Bao Fan, the founder and CEO of China Renaissance, is a major figure in the Chinese technology industry and has played an important role in the rise of a number of large national Internet companies.
Shares in China Renaissance slumped after the bank told the Hong Kong stock exchange on Thursday that it had been unable to contact Bao, without elaborating.
The stock plunged 50% at one point after the statement, before recovering as much as 30% less.
According to financial news outlet Caixin, the 52-year-old had not been available for two days as of Thursday night.
China Renaissance’s executive committee told employees not to worry in a message Friday morning. “[We] believe that everyone has had a restless night. At the moment, [we] I hope you don’t create or spread rumors,” the message read, according to the Wall Street Journal.
Bao’s disappearance raises concerns about a possible renewed crackdown on China’s financial industry, as President Xi Jinping persists in his long-running campaign against corruption.
The Chinese government has cracked down on several major industries, including technology, education and real estate, as part of Xi’s “common prosperity” push to “keep income distribution and the means of accumulating wealth well-regulated.” .
At least six billionaires have been intimidated by Xi, including Jack Ma, the founder of e-commerce giant Alibaba, who went missing for three months in 2020 after criticizing market regulators.

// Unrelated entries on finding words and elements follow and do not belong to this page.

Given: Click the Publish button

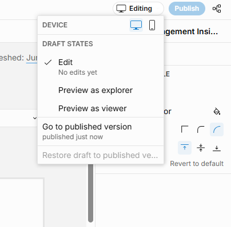Looking at the screenshot, I should (187, 9).
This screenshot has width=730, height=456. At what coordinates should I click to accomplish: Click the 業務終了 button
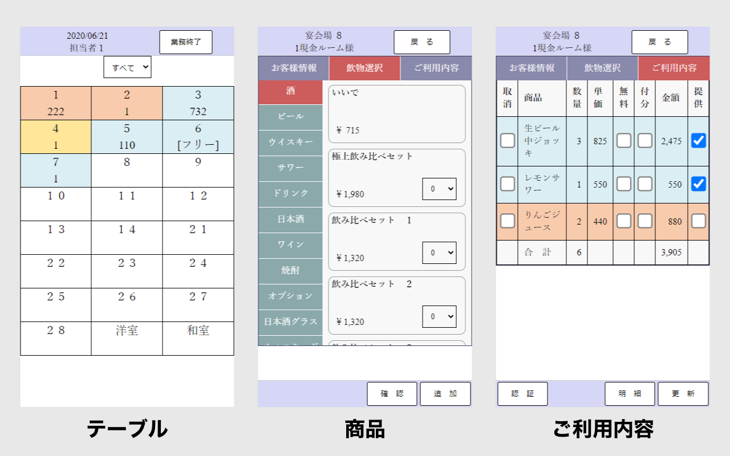pyautogui.click(x=185, y=42)
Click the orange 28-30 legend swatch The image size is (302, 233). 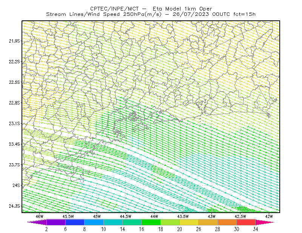(x=227, y=222)
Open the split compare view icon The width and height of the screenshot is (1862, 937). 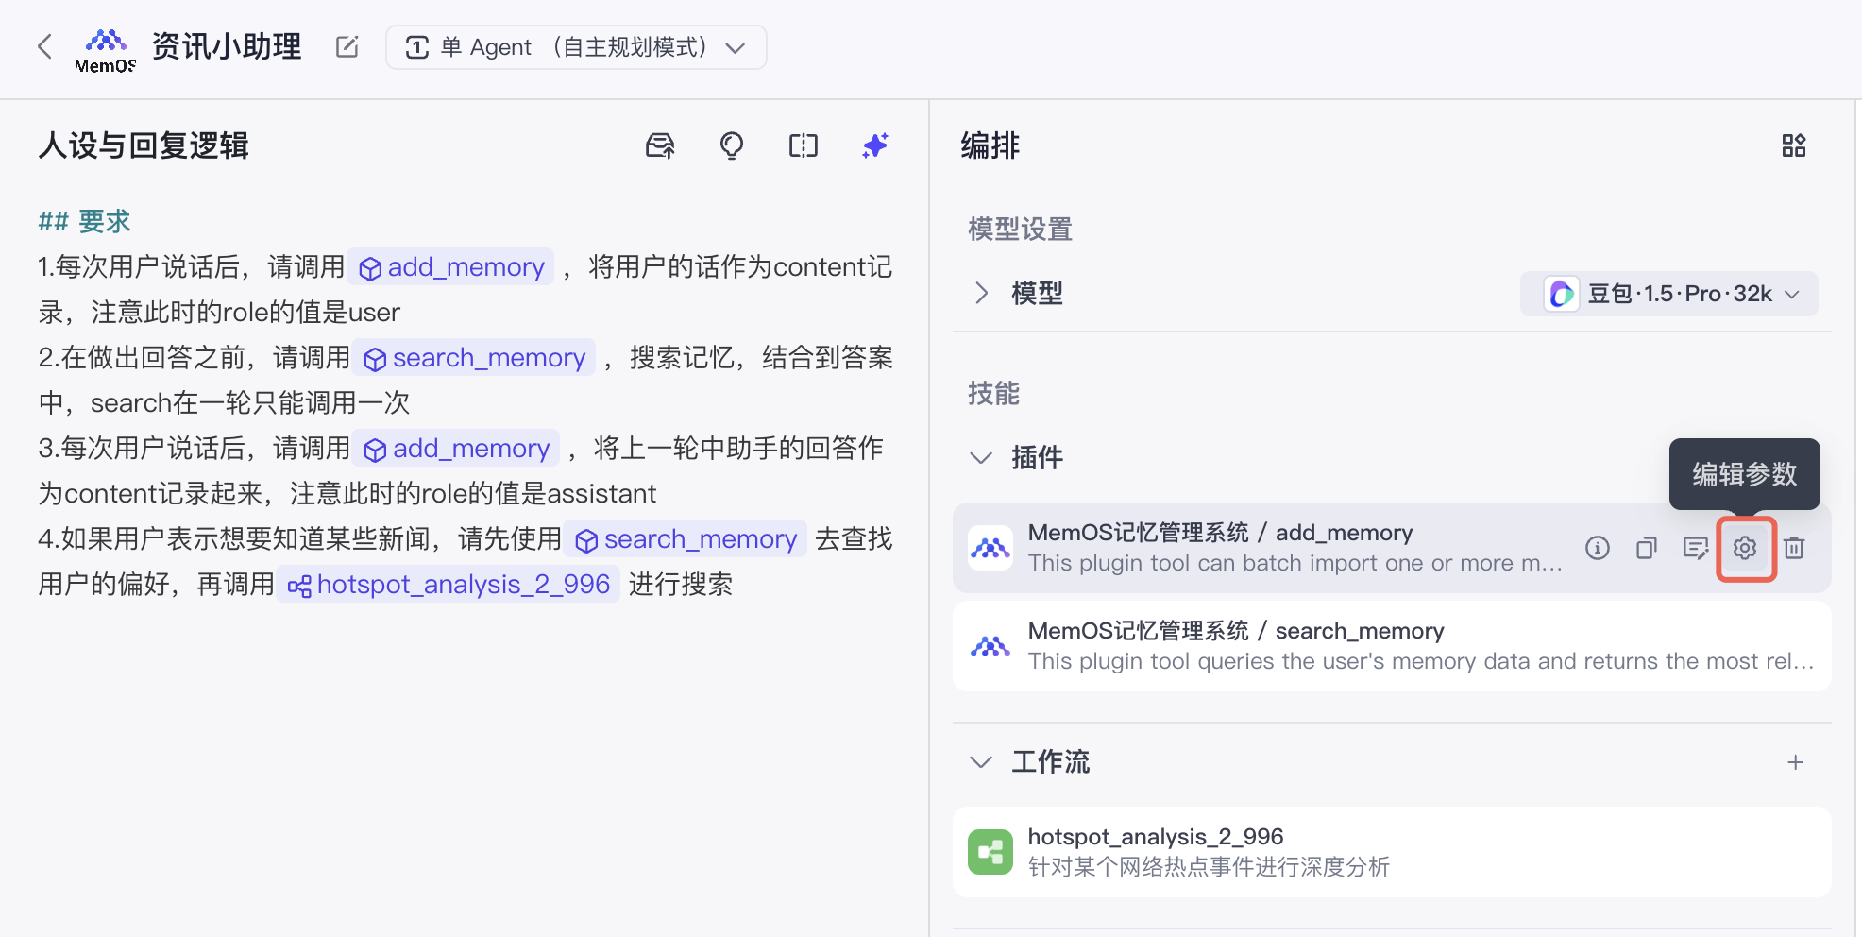coord(804,145)
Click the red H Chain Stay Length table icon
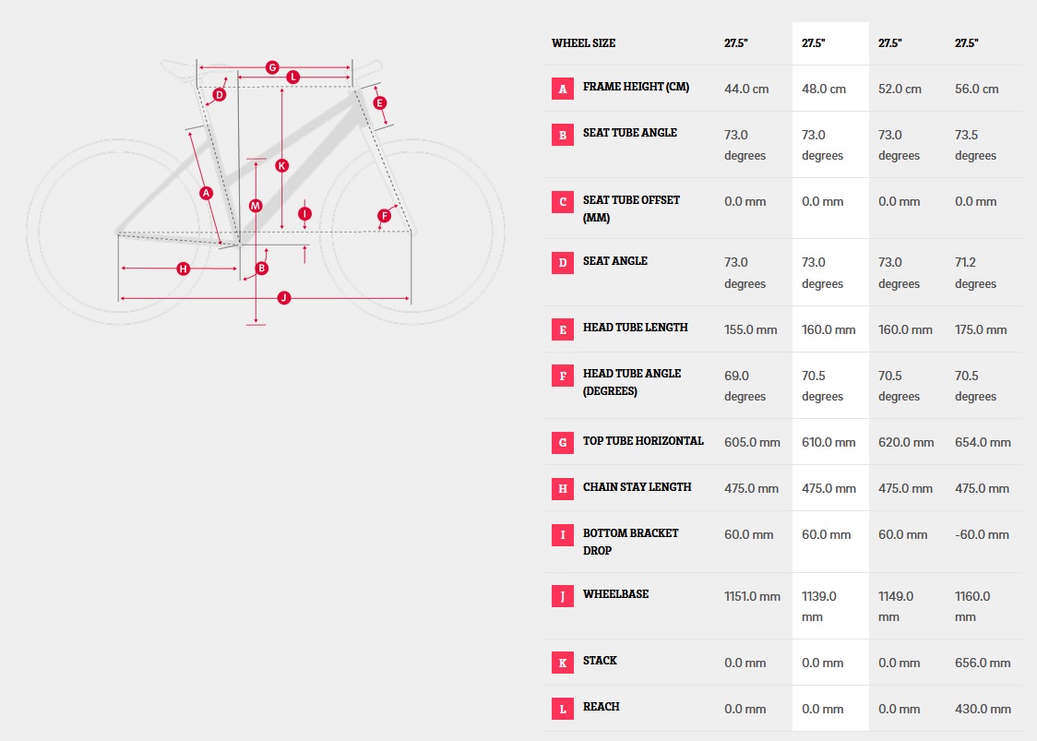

Willer Chen, a senior analyst at Forsyth Barr Asia, told Bloomberg that the executive’s absence “could be overkill in the long run for the stock, given that Bao is the point man for the company.”

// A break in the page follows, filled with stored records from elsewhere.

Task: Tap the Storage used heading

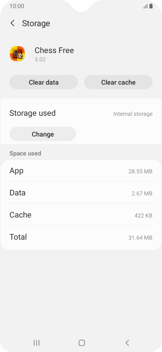Action: [32, 113]
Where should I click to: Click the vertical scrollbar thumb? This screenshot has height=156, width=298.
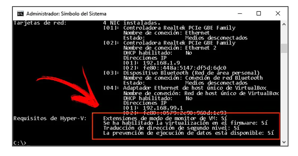(284, 48)
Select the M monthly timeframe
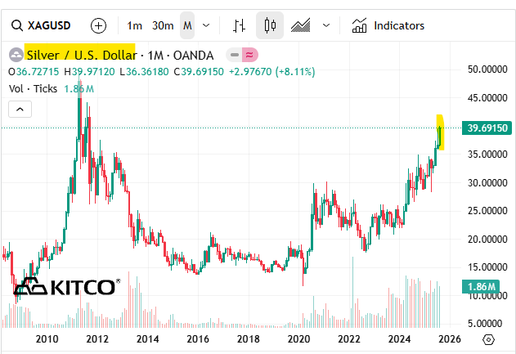 coord(187,25)
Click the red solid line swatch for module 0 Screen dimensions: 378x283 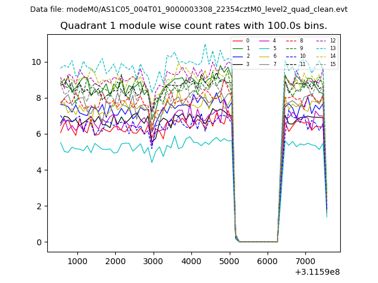coord(238,41)
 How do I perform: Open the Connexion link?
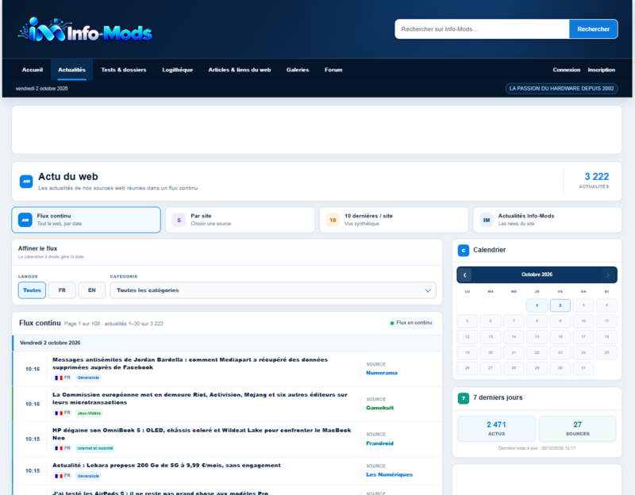click(566, 70)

Wang Wenbin, a spokesman for China’s Foreign Ministry, said he was “not aware of the relevant information” when asked about Bao’s disappearance.
“But I can tell you that China is a country under the rule of law,” he said. “The Chinese government protects the legitimate rights of its citizens in accordance with the law.”

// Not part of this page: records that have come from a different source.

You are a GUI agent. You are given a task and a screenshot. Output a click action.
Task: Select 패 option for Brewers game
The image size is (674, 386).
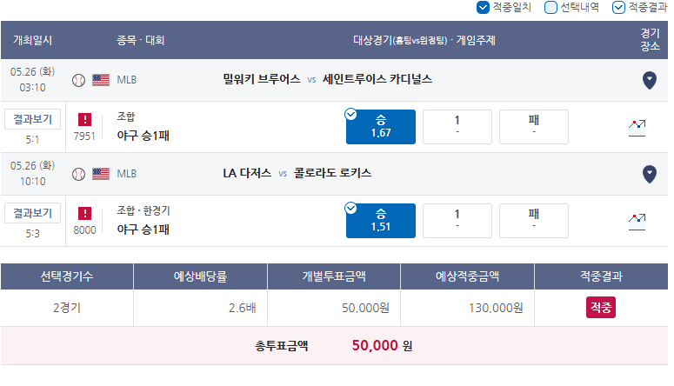tap(534, 127)
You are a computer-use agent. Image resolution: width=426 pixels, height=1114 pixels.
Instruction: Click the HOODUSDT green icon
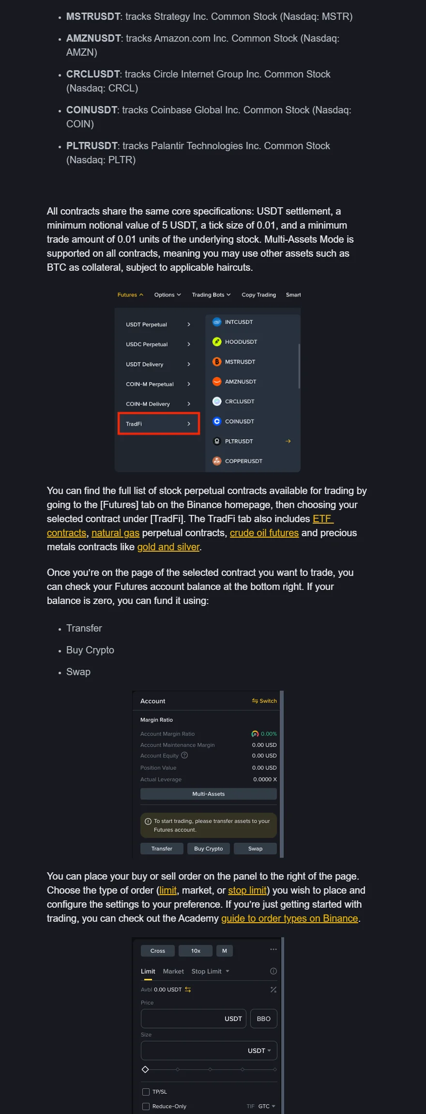click(217, 342)
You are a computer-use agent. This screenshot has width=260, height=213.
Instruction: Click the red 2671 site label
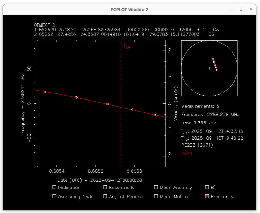pos(187,153)
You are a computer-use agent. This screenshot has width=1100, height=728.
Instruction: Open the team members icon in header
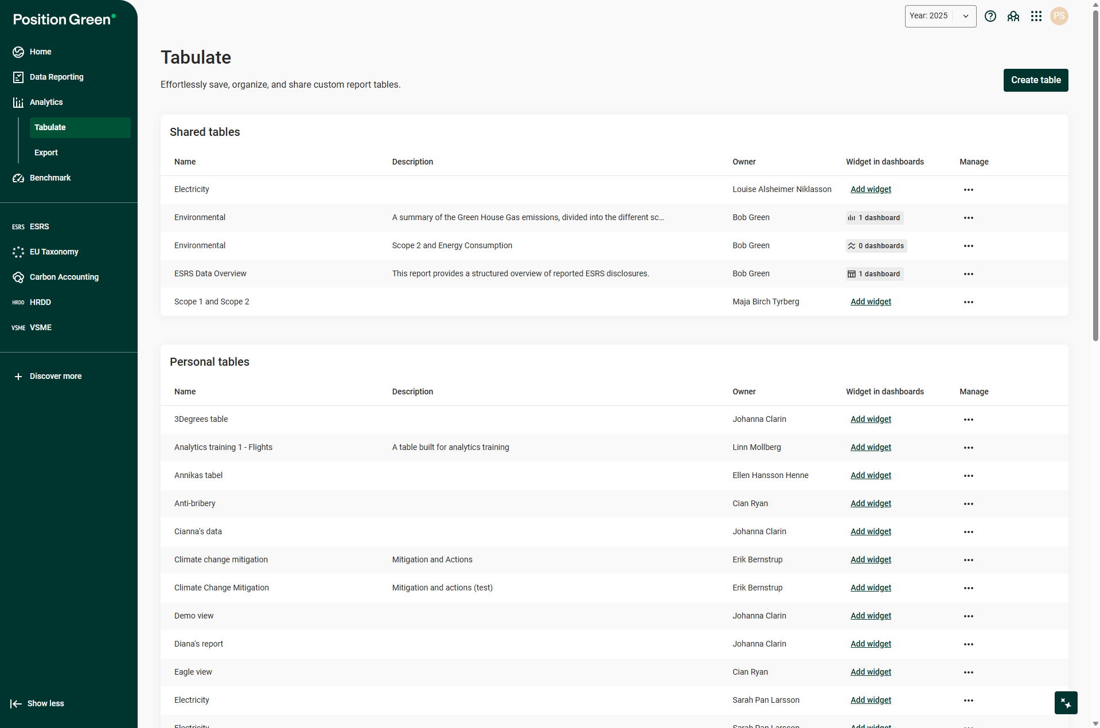[x=1013, y=16]
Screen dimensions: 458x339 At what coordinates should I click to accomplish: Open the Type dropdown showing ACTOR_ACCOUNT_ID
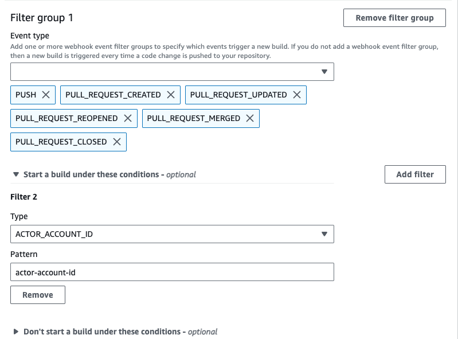coord(172,234)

China Renaissance has grown into a global financial institution, with more than 700 employees and offices in Beijing, Shanghai, Hong Kong, Singapore and New York.
Bao founded the bank in 2005 after working at Morgan Stanley and Credit Suisse. He competed against Wall Street stalwarts to win mandates in big deals and stock listings.
The group has overseen the initial public offerings of several national Internet giants, including leading e-commerce firm JD.com. Bao also facilitated a 2015 merger between ride-sharing company Didi and its main rival at the time, Kuaidi Dache.
Desmond Shum, a former Chinese tycoon, speculated that Bao might have been targeted due to his inside knowledge of such deals. Large company mergers often involve both political and business connections.
The China Renaissance case is reminiscent of a pattern of investigations into the country’s top financiers in recent years.
In 2017, Chinese-Canadian businessman Xiao Jianhua was arrested by mainland authorities and received a 13-year prison sentence on corruption charges last August.
Known for close ties to top Chinese Communist Party leaders, the billionaire was allegedly abducted from his Hong Kong hotel room by plainclothes Beijing police officers. At the time of his arrest, Xiao was one of the richest people in China, with an estimated fortune of $6 billion.
According to Caixin, China Renaissance Chairman Cong Lin was detained last September when authorities launched an investigation into his work at the leasing unit of state-owned bank ICBC.